The student body was comparatively “at ease” throughout the 1930s, but it hit the headlines again in the early 1940s when unsanitary conditions in the dining hall provoked a mass demonstration and a march on Burruss’s home in July 1942. Concerned about the ensuing unfavorable publicity generated by the demonstration, Gov. Colgate W. Darden Jr. made several trips to Blacksburg to talk with student leaders and college officials. Evidently convinced that Burruss had not devoted enough time to student affairs because of a work overload, Darden called a meeting of the board of visitors to correct the situation. The board then established a Student Life Committee (forerunner of the present Commission on Student Affairs), which would meet with Burruss at least once a month to consider “all matters that affect student life.” In addition, the board named a special committee of faculty and students “with power to act” on the dining hall situation, and a Senior Privileges Committee to study the matter of senior privileges, which had been eliminated following the demonstration. The campus returned to relative normalcy, at least until February 27, 1943, when most of the seniors and juniors left for military duty.
During World War II, the student body declined from a high of 3,582 in 1942-43 to a low of 738 in 1944-45. The college was kept going during most of the war by several special war training programs, including the Army Specialized Training Program, used primarily for Army engineers. At their peak, the various war training programs brought as many as 2,000 soldiers to the campus.
During efforts to merge VPI with Radford College and transfer all female students to the nearby college in 1944, cadets initiated a movement to keep women on campus. The corps passed a resolution urging the retention of female students at VPI and raised money to send a coed committee to Richmond to speak against the merger. Their efforts helped initiate a compromise, which kept some women on the Blacksburg campus.

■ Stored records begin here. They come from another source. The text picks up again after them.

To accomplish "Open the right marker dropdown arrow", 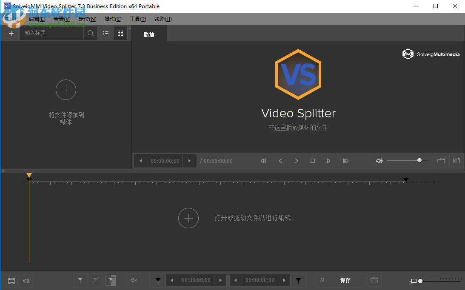I will point(298,280).
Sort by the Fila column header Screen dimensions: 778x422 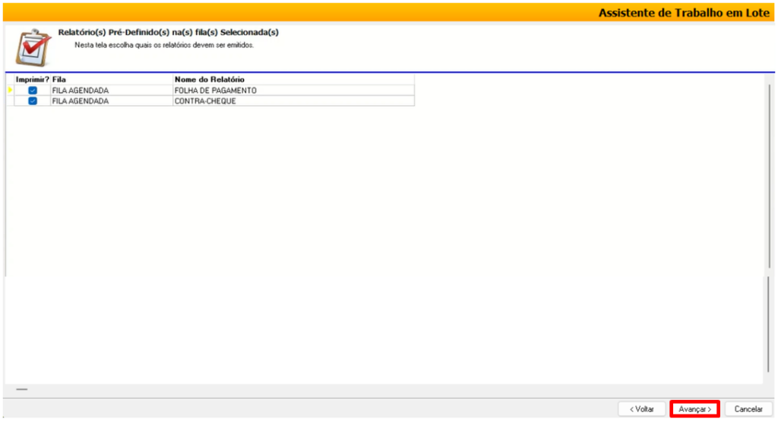pos(58,80)
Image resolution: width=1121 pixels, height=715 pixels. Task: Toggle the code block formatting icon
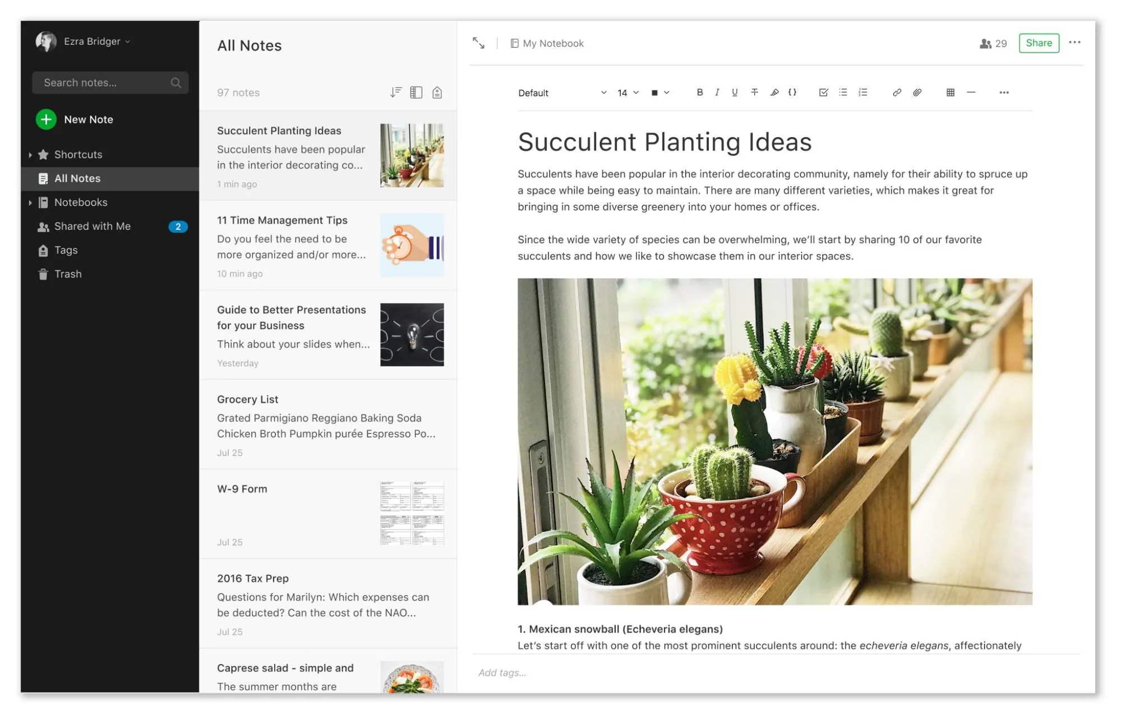pyautogui.click(x=792, y=91)
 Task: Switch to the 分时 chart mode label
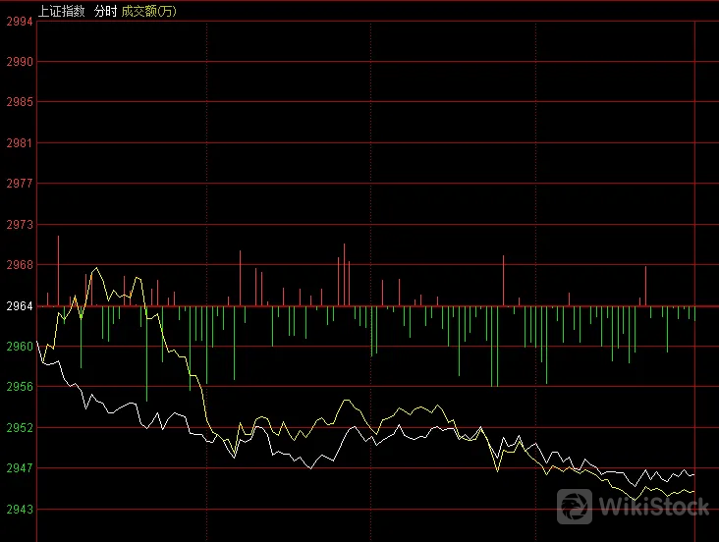click(x=106, y=11)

Following World War II, veterans were excused from participation in the corps, and with the huge influx of returning servicemen, civilians outnumbered cadets in winter 1946 for the first time. Civilian students have been more numerous ever since. Another attempt to merge cadet and civilian student governments was made in the fall of 1946 but was defeated at the polls by a 10-1 margin.
1950s
Growth of the corps of cadets remained a problem as many cadets moved into the civilian student body at the end of the mandatory two years in the corps. In 1950 the board of visitors began studying military life on campus, and a controversy developed over the military role. During the 1951-52 academic year, a group of students, mostly veterans, initiated a “The Corps Must Go” movement, but in 1952 the board decided to maintain both the military and civilian student bodies. To strengthen the corps, the board appointed the first full-time commandant of cadets since World War I. The ranking ROTC officer had been acting as commandant.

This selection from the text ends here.